Collection entries
───

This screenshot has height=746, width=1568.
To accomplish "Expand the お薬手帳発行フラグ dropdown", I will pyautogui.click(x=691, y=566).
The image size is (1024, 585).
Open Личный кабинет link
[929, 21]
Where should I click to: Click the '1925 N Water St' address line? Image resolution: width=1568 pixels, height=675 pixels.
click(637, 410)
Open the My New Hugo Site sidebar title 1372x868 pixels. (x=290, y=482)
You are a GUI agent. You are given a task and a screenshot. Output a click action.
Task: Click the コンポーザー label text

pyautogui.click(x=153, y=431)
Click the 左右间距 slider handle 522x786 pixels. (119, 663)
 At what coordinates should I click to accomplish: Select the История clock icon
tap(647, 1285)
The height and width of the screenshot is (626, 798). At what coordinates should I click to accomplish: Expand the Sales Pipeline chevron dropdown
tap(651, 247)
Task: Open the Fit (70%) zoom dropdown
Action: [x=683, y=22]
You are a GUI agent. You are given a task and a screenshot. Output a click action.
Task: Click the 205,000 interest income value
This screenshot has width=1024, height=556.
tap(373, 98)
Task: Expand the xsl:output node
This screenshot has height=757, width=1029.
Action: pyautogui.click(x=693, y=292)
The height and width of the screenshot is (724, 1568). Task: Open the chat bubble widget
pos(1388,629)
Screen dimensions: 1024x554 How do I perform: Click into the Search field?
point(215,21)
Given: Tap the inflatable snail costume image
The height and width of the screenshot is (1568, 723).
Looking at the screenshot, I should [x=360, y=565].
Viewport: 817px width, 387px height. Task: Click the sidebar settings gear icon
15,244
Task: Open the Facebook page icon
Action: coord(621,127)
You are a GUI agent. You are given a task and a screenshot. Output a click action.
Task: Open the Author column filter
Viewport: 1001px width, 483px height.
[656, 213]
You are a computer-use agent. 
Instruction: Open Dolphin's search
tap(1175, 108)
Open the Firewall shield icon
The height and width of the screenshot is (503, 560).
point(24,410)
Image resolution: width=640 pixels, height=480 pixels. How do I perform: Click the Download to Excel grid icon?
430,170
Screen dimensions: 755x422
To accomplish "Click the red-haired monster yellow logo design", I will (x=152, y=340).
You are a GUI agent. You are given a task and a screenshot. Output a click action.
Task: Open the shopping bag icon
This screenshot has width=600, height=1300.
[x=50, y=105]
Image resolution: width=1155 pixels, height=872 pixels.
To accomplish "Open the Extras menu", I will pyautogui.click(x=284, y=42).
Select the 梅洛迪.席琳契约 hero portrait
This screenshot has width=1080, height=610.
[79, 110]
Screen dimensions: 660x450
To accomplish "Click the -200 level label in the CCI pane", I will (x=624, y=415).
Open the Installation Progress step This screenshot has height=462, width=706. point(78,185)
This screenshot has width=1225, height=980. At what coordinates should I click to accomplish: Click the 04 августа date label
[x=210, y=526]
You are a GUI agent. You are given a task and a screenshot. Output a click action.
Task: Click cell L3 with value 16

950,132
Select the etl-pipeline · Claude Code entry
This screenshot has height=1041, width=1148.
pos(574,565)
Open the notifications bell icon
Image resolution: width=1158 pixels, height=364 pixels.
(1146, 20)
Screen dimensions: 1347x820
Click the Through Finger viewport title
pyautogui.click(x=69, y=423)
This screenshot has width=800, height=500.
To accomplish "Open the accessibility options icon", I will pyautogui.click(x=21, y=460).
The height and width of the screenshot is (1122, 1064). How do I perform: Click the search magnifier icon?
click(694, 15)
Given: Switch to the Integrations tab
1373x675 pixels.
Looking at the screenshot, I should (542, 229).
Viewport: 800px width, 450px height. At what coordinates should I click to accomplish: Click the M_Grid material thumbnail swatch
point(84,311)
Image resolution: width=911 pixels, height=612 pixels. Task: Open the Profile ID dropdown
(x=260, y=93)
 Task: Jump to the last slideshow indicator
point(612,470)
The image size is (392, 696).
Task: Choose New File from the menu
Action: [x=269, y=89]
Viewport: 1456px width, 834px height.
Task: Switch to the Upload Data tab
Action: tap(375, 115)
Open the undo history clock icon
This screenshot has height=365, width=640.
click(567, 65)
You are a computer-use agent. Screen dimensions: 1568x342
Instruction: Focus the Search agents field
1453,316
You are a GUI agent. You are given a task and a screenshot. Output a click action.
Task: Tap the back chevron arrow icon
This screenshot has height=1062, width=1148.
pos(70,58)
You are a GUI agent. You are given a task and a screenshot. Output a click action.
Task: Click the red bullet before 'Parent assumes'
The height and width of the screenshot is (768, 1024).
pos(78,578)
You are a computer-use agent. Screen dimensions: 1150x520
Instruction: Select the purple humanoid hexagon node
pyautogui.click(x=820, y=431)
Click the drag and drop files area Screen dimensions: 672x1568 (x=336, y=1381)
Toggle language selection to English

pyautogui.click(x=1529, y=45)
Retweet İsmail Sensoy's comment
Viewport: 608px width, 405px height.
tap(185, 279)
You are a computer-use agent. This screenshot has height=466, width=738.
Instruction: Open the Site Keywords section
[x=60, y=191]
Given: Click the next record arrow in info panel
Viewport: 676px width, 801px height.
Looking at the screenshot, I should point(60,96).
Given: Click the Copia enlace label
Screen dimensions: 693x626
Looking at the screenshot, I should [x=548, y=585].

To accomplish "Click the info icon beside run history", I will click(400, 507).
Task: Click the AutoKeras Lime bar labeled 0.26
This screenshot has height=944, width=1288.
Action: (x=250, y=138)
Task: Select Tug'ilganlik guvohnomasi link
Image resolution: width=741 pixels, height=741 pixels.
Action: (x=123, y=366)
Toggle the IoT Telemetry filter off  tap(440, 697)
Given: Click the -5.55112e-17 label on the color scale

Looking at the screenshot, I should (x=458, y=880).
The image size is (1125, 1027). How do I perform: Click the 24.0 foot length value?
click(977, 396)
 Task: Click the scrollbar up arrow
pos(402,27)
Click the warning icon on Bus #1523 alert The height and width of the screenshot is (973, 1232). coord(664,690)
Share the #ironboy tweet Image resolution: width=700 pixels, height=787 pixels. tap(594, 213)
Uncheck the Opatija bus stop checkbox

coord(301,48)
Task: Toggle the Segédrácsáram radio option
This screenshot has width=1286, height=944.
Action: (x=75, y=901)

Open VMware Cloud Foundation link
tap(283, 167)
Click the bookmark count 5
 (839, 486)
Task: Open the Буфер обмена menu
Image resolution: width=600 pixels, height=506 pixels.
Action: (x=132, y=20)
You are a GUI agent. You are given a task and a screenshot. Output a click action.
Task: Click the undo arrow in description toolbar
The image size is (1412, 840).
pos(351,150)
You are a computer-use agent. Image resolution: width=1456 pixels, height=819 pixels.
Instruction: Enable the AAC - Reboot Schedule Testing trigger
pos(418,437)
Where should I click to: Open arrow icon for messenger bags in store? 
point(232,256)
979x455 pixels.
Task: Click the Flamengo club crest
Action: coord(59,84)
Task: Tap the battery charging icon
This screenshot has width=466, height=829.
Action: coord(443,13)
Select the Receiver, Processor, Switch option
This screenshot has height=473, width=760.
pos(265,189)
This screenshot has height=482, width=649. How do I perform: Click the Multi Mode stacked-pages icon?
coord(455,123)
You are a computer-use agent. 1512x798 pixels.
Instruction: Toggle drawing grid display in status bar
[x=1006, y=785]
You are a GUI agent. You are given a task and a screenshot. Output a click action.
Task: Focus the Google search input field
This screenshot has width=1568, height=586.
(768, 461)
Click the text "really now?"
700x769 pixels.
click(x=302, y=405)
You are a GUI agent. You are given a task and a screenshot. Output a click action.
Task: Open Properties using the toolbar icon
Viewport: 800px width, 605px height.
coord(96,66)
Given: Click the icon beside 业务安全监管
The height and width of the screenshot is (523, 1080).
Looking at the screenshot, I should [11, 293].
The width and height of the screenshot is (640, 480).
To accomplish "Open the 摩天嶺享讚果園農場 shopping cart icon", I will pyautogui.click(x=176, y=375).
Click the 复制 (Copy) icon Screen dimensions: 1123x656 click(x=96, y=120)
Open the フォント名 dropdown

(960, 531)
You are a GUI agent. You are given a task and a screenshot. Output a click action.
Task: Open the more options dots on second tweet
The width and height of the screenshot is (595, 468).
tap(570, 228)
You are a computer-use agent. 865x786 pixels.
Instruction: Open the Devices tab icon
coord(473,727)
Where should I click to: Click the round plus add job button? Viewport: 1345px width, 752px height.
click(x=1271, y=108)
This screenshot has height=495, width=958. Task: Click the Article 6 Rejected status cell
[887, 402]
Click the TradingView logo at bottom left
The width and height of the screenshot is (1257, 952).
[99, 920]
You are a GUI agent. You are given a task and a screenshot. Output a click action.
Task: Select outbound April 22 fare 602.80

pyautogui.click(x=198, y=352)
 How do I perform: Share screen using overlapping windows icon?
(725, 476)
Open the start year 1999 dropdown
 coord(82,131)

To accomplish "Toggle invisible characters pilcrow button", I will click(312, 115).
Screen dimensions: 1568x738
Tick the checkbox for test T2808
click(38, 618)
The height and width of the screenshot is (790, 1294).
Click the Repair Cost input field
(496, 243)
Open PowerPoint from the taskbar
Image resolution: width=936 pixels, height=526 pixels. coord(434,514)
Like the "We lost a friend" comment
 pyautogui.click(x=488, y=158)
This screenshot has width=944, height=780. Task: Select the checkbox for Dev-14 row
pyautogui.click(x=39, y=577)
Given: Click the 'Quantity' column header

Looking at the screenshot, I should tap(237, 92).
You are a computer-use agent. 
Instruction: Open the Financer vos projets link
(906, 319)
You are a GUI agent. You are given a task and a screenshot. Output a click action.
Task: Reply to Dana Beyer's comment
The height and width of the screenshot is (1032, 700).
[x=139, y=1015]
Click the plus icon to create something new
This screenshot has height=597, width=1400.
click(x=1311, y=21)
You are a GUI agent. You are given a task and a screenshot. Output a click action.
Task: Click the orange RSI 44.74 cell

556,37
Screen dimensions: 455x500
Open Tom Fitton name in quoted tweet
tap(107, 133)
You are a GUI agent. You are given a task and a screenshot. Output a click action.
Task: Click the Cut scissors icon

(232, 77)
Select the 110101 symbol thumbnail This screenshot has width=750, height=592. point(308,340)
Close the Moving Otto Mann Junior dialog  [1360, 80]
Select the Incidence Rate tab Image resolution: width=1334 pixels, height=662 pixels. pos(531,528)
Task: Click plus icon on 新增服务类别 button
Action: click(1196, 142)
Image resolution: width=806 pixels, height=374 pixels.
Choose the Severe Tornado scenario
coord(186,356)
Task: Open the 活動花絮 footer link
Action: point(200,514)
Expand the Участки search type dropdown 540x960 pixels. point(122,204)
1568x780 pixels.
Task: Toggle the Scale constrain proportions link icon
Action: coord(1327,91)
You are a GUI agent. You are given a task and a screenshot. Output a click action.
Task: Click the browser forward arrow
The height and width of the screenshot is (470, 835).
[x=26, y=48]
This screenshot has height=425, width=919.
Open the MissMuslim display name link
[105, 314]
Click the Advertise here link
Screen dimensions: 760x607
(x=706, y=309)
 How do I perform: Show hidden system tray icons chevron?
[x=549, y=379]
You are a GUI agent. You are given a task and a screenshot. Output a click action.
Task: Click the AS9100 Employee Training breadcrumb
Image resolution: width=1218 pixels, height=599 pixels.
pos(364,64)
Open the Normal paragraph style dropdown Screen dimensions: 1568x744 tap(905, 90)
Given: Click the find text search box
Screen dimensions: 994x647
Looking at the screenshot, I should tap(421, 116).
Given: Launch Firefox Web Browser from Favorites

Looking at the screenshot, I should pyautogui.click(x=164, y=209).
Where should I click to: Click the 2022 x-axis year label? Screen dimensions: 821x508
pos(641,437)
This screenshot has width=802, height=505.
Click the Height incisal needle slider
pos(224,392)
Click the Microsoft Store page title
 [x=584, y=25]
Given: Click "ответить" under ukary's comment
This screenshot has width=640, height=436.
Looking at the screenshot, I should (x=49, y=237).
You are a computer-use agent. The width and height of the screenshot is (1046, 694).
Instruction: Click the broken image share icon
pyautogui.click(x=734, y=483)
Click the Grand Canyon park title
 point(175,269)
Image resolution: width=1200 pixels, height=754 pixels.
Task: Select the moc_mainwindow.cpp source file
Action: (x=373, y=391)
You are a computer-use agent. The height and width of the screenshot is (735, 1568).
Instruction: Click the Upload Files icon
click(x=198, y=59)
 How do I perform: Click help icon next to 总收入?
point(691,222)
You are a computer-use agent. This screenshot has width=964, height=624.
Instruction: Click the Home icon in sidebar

───

- [Work instructions]
From the records above, copy only the lines starting with the line that holds "Given: Click the next" and going on through the line that holds "Toggle the IoT", exactly as written.

- [Result]
Given: Click the next record arrow in info panel
Viewport: 676px width, 801px height.
Looking at the screenshot, I should point(60,96).
Given: Click the Copia enlace label
Screen dimensions: 693x626
Looking at the screenshot, I should [x=548, y=585].

To accomplish "Click the info icon beside run history", I will click(400, 507).
Task: Click the AutoKeras Lime bar labeled 0.26
This screenshot has height=944, width=1288.
Action: (x=250, y=138)
Task: Select Tug'ilganlik guvohnomasi link
Image resolution: width=741 pixels, height=741 pixels.
Action: (x=123, y=366)
Toggle the IoT Telemetry filter off  tap(440, 697)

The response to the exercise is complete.